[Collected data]
= = = =

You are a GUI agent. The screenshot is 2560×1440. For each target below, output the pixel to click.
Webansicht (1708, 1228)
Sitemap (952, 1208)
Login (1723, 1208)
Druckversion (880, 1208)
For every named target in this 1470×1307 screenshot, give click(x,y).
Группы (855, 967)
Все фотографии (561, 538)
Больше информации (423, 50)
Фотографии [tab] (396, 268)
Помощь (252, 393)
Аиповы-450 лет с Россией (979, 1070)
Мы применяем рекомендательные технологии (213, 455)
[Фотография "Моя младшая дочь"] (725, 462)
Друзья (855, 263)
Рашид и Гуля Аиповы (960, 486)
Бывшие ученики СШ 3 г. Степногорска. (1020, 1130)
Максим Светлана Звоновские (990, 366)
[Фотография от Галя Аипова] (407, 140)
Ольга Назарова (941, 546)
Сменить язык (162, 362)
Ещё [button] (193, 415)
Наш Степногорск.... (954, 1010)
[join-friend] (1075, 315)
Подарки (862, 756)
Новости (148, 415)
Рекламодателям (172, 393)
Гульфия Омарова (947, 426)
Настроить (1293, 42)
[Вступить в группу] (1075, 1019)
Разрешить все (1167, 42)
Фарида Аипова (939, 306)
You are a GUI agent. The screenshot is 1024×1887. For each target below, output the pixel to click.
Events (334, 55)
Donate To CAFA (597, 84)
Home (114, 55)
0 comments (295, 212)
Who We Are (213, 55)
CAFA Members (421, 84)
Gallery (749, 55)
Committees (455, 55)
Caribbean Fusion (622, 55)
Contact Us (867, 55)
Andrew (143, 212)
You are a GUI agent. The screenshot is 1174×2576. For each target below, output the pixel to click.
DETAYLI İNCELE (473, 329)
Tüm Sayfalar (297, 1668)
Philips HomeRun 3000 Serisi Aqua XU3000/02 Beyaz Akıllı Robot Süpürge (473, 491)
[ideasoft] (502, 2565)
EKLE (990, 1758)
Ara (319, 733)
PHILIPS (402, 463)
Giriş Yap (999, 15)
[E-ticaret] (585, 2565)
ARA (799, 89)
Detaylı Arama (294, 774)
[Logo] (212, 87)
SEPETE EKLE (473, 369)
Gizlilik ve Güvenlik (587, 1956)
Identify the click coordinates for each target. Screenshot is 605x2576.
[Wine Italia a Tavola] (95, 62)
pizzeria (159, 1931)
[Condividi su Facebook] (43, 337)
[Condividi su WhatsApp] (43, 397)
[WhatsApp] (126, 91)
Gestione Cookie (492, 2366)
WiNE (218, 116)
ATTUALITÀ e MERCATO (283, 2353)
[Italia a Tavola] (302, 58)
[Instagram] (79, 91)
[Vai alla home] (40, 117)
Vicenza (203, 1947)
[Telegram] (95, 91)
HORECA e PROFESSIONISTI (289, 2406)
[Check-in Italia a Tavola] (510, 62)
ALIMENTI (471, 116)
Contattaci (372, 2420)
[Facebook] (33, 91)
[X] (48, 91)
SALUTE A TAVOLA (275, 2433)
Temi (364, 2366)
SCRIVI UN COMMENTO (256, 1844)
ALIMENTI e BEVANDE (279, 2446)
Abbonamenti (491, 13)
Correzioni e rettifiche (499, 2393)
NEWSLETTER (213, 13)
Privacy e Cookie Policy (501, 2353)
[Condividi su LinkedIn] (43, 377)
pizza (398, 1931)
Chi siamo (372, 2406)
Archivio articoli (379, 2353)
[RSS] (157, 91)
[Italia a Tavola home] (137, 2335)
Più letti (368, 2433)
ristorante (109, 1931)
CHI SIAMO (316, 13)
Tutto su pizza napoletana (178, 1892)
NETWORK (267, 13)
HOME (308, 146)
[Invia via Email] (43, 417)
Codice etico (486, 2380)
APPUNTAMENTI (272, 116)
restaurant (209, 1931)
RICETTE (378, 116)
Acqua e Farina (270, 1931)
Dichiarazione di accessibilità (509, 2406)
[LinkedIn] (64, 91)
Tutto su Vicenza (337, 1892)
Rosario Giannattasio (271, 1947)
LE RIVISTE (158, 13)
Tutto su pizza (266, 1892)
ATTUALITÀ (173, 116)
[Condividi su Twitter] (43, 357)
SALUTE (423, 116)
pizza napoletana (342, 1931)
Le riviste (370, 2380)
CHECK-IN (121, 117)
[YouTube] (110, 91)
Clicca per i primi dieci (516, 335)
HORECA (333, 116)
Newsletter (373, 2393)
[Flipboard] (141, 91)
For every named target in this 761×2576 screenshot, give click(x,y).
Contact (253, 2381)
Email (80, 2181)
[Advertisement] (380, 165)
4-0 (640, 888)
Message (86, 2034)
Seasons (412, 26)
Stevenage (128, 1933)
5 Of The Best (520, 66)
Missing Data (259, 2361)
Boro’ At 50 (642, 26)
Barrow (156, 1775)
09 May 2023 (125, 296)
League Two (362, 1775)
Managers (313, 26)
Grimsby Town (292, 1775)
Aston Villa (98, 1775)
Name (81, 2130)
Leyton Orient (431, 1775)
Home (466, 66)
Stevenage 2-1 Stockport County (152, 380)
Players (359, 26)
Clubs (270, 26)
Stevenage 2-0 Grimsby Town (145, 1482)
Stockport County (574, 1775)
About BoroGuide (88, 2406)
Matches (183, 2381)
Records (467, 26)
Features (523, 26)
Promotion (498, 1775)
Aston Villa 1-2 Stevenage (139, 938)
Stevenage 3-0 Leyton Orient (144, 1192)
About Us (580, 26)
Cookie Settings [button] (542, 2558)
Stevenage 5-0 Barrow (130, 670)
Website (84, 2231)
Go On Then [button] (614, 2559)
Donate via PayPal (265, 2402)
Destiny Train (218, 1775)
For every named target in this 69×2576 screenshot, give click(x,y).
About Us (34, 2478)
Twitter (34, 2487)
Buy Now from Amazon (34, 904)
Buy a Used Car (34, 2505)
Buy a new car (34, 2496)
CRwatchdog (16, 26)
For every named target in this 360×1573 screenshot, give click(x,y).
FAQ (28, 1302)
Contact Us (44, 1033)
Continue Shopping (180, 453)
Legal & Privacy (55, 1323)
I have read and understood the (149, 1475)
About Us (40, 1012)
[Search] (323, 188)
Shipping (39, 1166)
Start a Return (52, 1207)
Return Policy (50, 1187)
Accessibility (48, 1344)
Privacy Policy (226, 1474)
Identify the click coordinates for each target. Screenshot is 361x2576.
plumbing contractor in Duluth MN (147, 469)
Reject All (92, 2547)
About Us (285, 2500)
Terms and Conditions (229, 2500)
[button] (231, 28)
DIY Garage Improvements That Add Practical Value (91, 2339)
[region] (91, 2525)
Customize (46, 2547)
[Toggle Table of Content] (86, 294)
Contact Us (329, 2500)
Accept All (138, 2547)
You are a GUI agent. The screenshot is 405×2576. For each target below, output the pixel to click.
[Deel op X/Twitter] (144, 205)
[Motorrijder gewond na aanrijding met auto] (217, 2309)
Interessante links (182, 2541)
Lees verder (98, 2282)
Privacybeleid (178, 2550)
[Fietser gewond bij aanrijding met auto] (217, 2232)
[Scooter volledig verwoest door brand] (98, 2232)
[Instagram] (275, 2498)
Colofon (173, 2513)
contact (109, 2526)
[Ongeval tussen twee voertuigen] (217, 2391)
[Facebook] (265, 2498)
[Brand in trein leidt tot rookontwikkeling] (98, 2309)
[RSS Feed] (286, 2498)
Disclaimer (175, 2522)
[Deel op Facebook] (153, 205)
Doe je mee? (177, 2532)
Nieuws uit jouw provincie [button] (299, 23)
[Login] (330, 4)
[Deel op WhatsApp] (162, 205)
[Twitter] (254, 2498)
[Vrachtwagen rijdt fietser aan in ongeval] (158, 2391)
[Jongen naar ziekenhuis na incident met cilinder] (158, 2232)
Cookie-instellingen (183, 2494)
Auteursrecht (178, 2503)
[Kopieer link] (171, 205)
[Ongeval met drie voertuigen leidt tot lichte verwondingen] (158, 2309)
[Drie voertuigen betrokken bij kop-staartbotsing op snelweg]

= = = =

__What you have to do__. Copy out only the lines above from the one with "[Italia a Tavola] (302, 58)" to the one with "Boro’ At 50 (642, 26)", inclusive, exactly as they stand.

__Expected answer__.
[Italia a Tavola] (302, 58)
[Instagram] (79, 91)
[Vai alla home] (40, 117)
Vicenza (203, 1947)
[Telegram] (95, 91)
HORECA e PROFESSIONISTI (289, 2406)
[Check-in Italia a Tavola] (510, 62)
ALIMENTI (471, 116)
Contattaci (372, 2420)
[Facebook] (33, 91)
[X] (48, 91)
SALUTE A TAVOLA (275, 2433)
Temi (364, 2366)
SCRIVI UN COMMENTO (256, 1844)
ALIMENTI e BEVANDE (279, 2446)
Abbonamenti (491, 13)
Correzioni e rettifiche (499, 2393)
NEWSLETTER (213, 13)
Privacy e Cookie Policy (501, 2353)
[Condividi su LinkedIn] (43, 377)
pizza (398, 1931)
Chi siamo (372, 2406)
Archivio articoli (379, 2353)
[RSS] (157, 91)
[Italia a Tavola home] (137, 2335)
Più letti (368, 2433)
ristorante (109, 1931)
CHI SIAMO (316, 13)
Tutto su pizza napoletana (178, 1892)
NETWORK (267, 13)
HOME (308, 146)
[Invia via Email] (43, 417)
Codice etico (486, 2380)
APPUNTAMENTI (272, 116)
restaurant (209, 1931)
RICETTE (378, 116)
Acqua e Farina (270, 1931)
Dichiarazione di accessibilità (509, 2406)
[LinkedIn] (64, 91)
Tutto su Vicenza (337, 1892)
Rosario Giannattasio (271, 1947)
LE RIVISTE (158, 13)
Tutto su pizza (266, 1892)
ATTUALITÀ (173, 116)
[Condividi su Twitter] (43, 357)
SALUTE (423, 116)
pizza napoletana (342, 1931)
Le riviste (370, 2380)
CHECK-IN (121, 117)
[YouTube] (110, 91)
Clicca per i primi dieci (516, 335)
HORECA (333, 116)
Newsletter (373, 2393)
[Flipboard] (141, 91)
For every named target in this 761×2576 screenshot, give click(x,y).
Contact (253, 2381)
Email (80, 2181)
[Advertisement] (380, 165)
4-0 (640, 888)
Message (86, 2034)
Seasons (412, 26)
Stevenage (128, 1933)
5 Of The Best (520, 66)
Missing Data (259, 2361)
Boro’ At 50 (642, 26)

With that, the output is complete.